6. A detergent bar according to any preceding claim wherein the matrix contains about 0.01% to about 100% by weight of the crosslinking agent with respect to the amount of film forming material.

7. A detergent bar according to any of claims 1 to 6 wherein the matrix is formed by reaction in situ of a cross-linkable film forming material and a cross-linking agent.

8. A detergent bar according to any of claims 1 to 6 wherein the matrix is a heat cross-linked film forming material.

9. A detergent bar according to any of claims 1 to 8 wherein the cross linked material includes a film forming protein selected from the group gelatin, casein and soyabean extract.

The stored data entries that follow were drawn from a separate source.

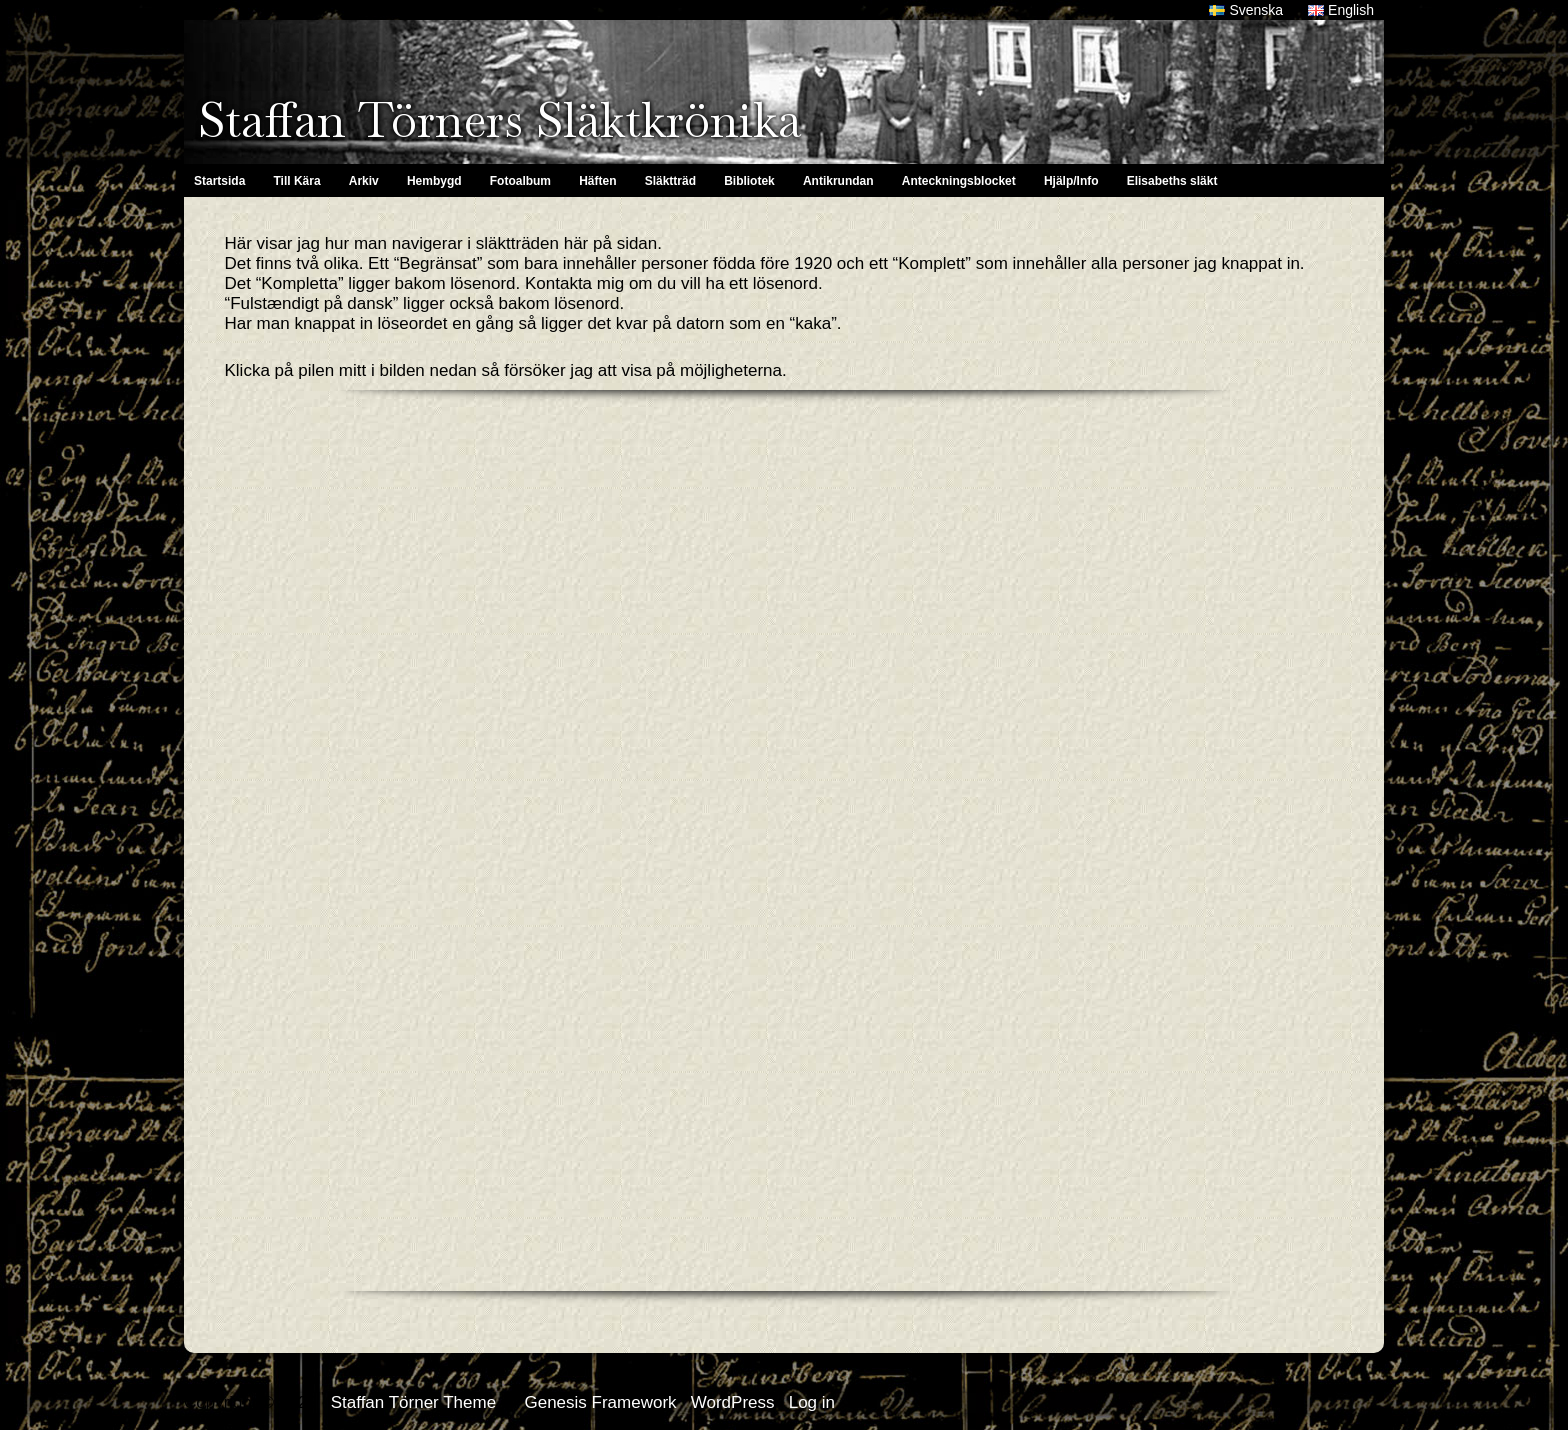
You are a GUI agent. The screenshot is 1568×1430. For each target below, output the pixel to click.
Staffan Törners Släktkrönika (499, 120)
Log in (812, 1402)
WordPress (733, 1402)
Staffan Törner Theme (413, 1402)
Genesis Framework (600, 1402)
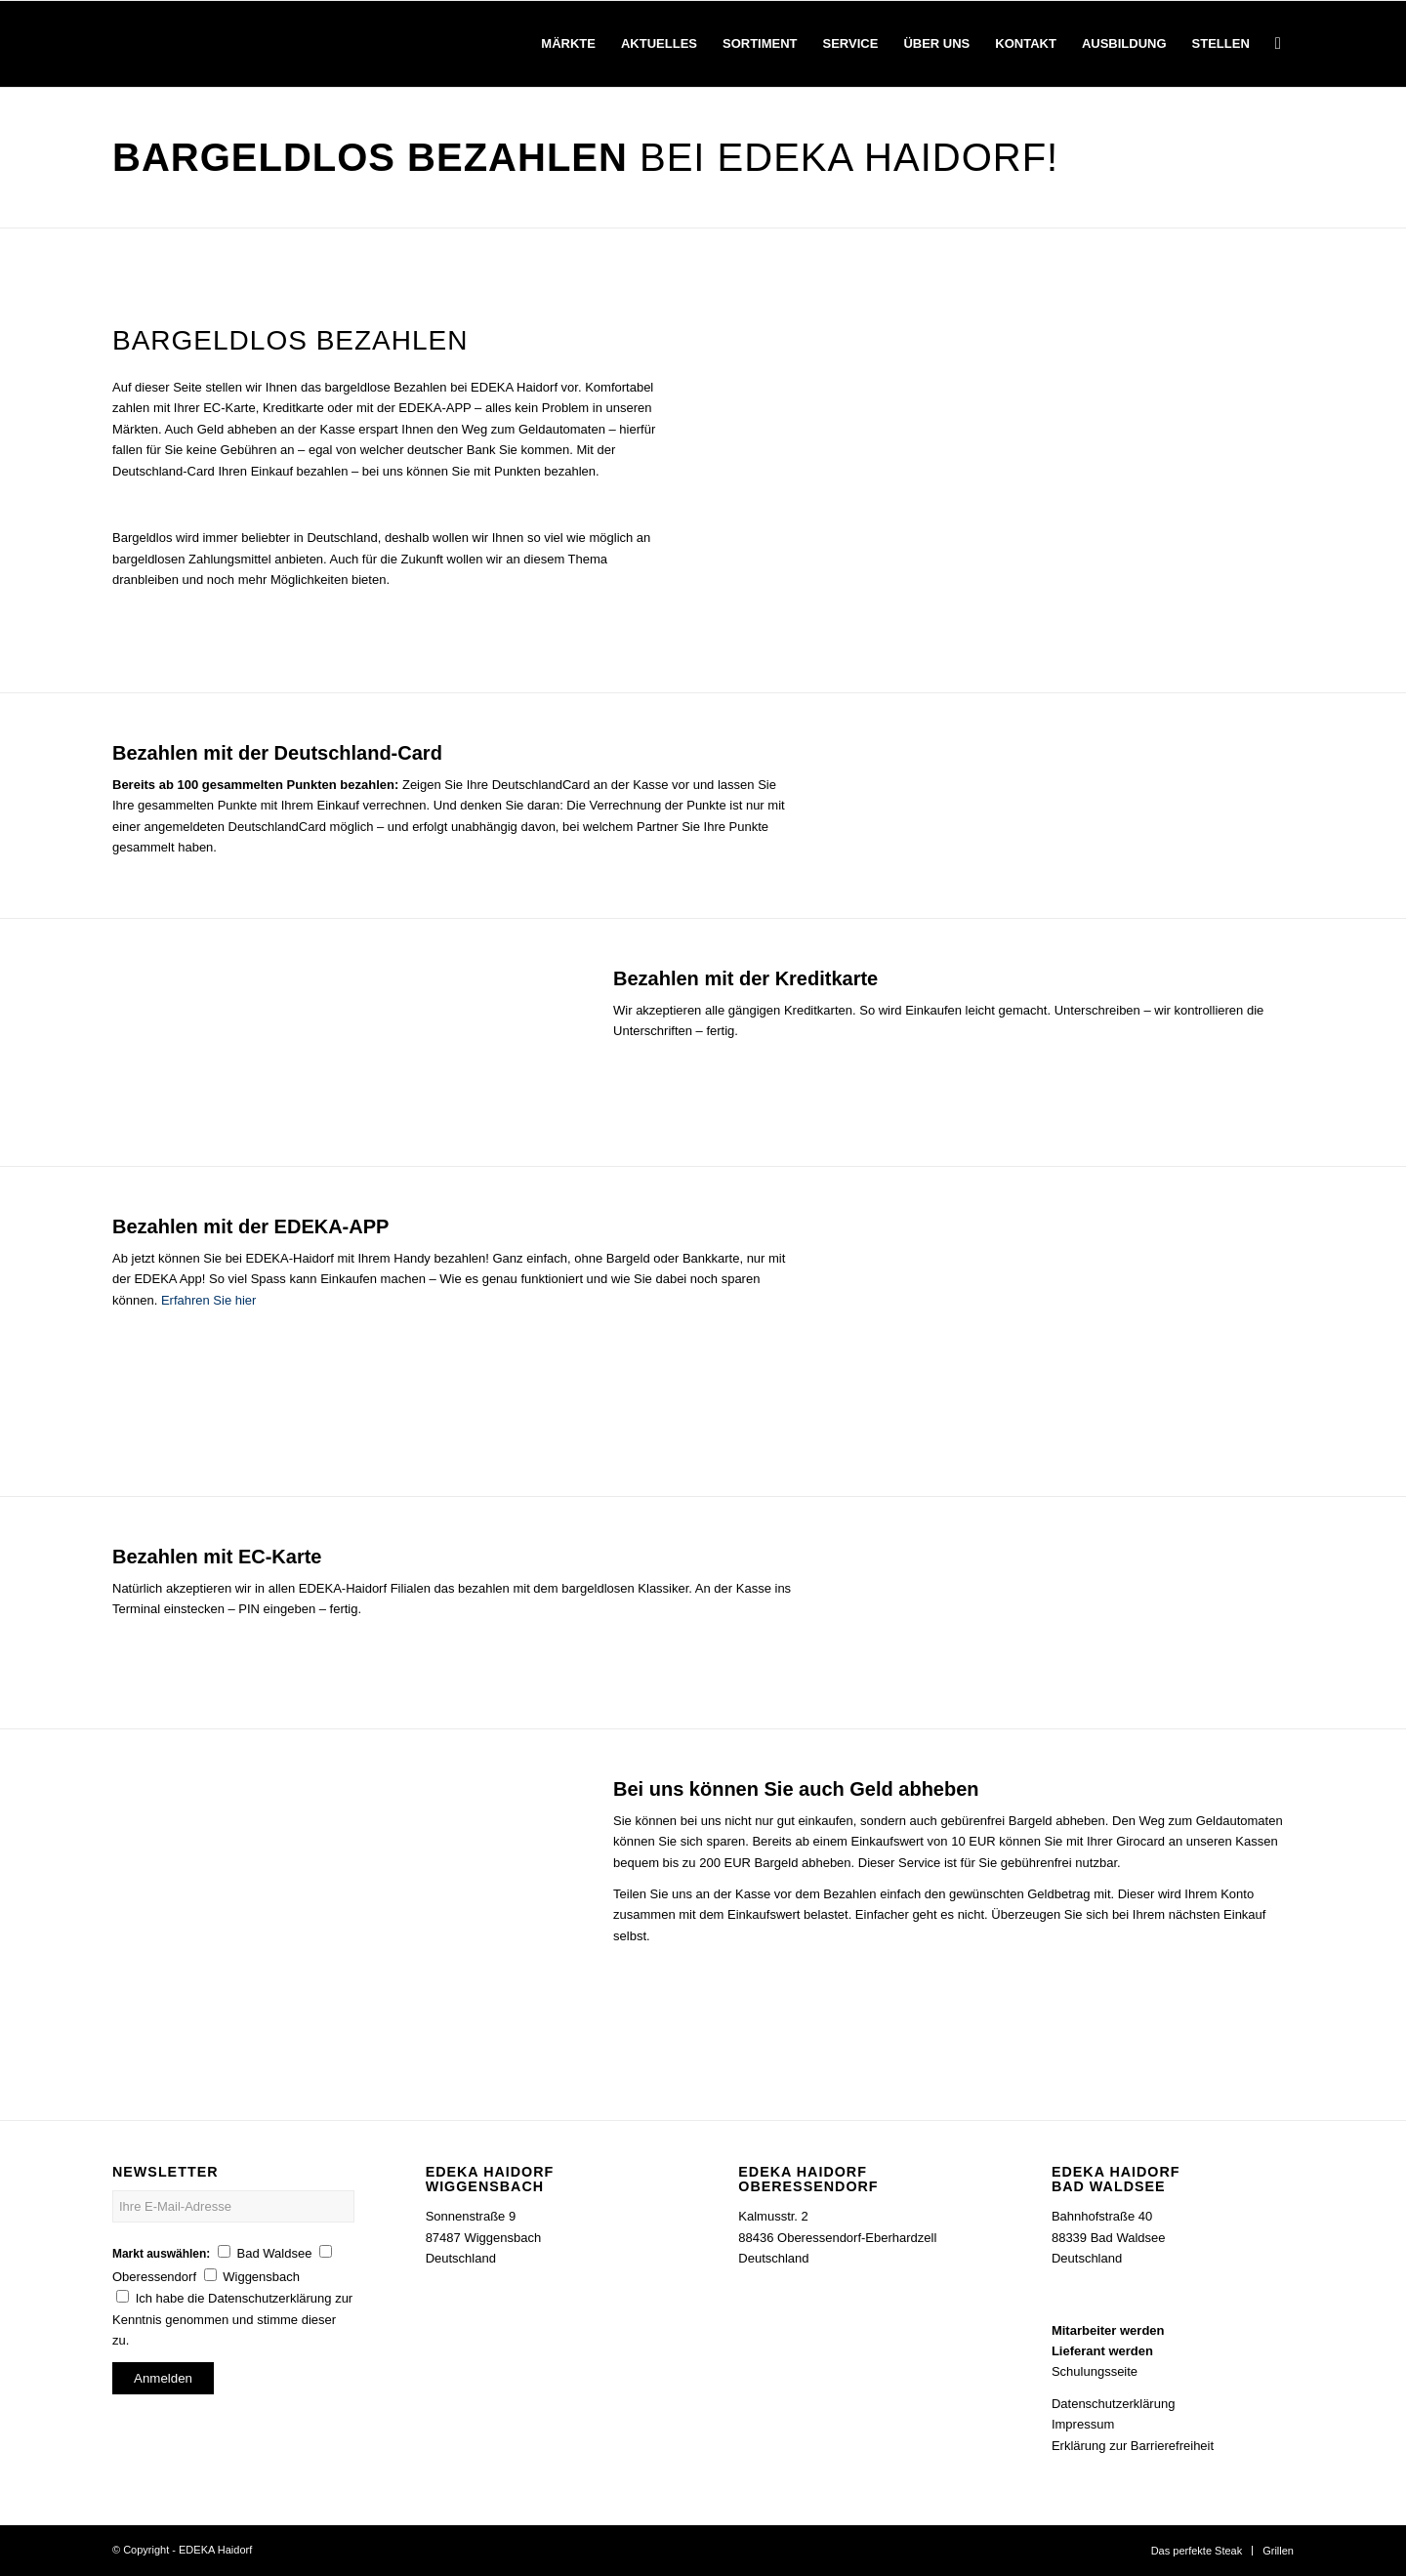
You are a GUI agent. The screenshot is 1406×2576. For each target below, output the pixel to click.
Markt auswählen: (161, 2254)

10. A detergent bar according to any of claims 1 to 8 wherein the cross-linked material includes a film forming amine resin selected from the group urea formaldehyde and melamine formaldehyde.

11. A detergent bar according to any of claims 1 to 8 wherein the cross-linked material includes a film forming cellulose derivative selected from the group methyl cellulose and carboxy methyl cellulose.

12. A detergent bar according to any of claims 1 to 8 wherein the cross-linked material includes a film forming poly functional resin selected from the group polyvinyl acetate and polyvinyl alcohol.

13. A process for preparing a detergent bar according to any preceding claim wherein a cross linkable film forming material is mixed with the bar components together with a cross linking agent and the bar formed to allow reaction to occur in situ to form a matrix.

14. A process for preparing a detergent bar according to any preceding claim wherein a cross linkable film forming material is mixed with the bar components, the bar is formed and heated to cross link the film forming material to form a matrix.

1 5. A detergent bar according to claim 1 substantially as herein described.

1 6. A detergent bar substantially as described in any of Examples I, II, Ill and IV.

17. A process for preparing a detergent bar according to claim 13 or 14 substantially as herein described.

18. A process for preparing a detergent bar substantially as described in any of Examples I, II, Ill, and IV.

19. Detergent bars prepared by the process claimed in any of claims 13, 14, 17 and 18.